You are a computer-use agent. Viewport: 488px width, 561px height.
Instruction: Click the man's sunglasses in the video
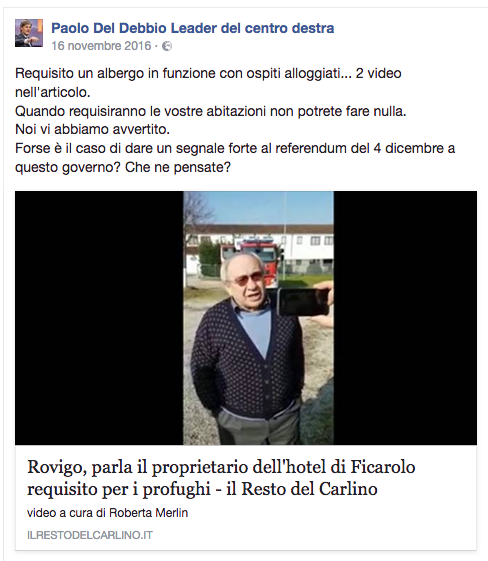(247, 279)
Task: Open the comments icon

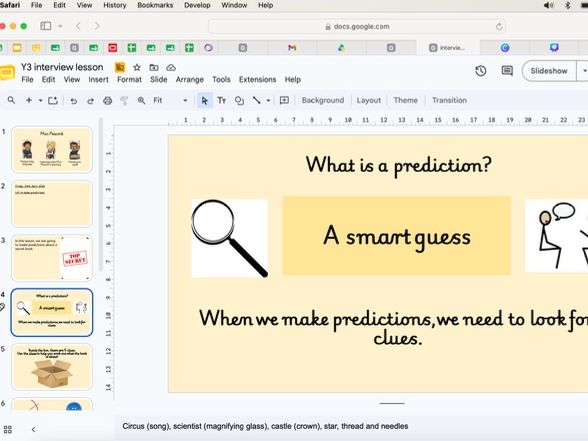Action: pyautogui.click(x=507, y=71)
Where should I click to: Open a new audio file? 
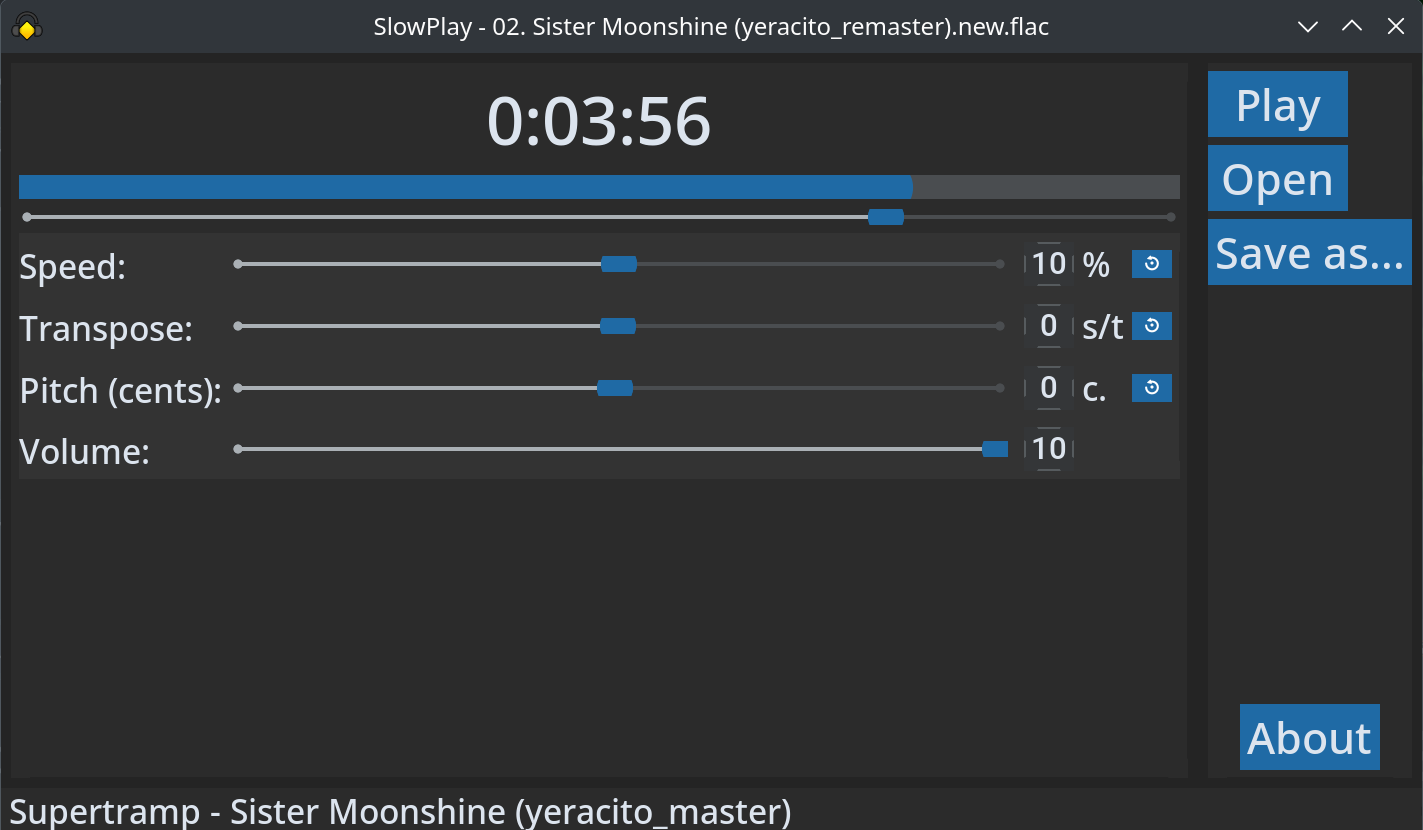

****

Repeat the lines above precisely and skip every picture.

▸ RESULT OF THIS TASK:
You are a computer-use agent. Viewport: 488px width, 561px height.
Instruction: Click the man's sunglasses in the video
(247, 279)
Task: Open the comments icon

Action: pyautogui.click(x=507, y=71)
Where should I click to: Open a new audio file? 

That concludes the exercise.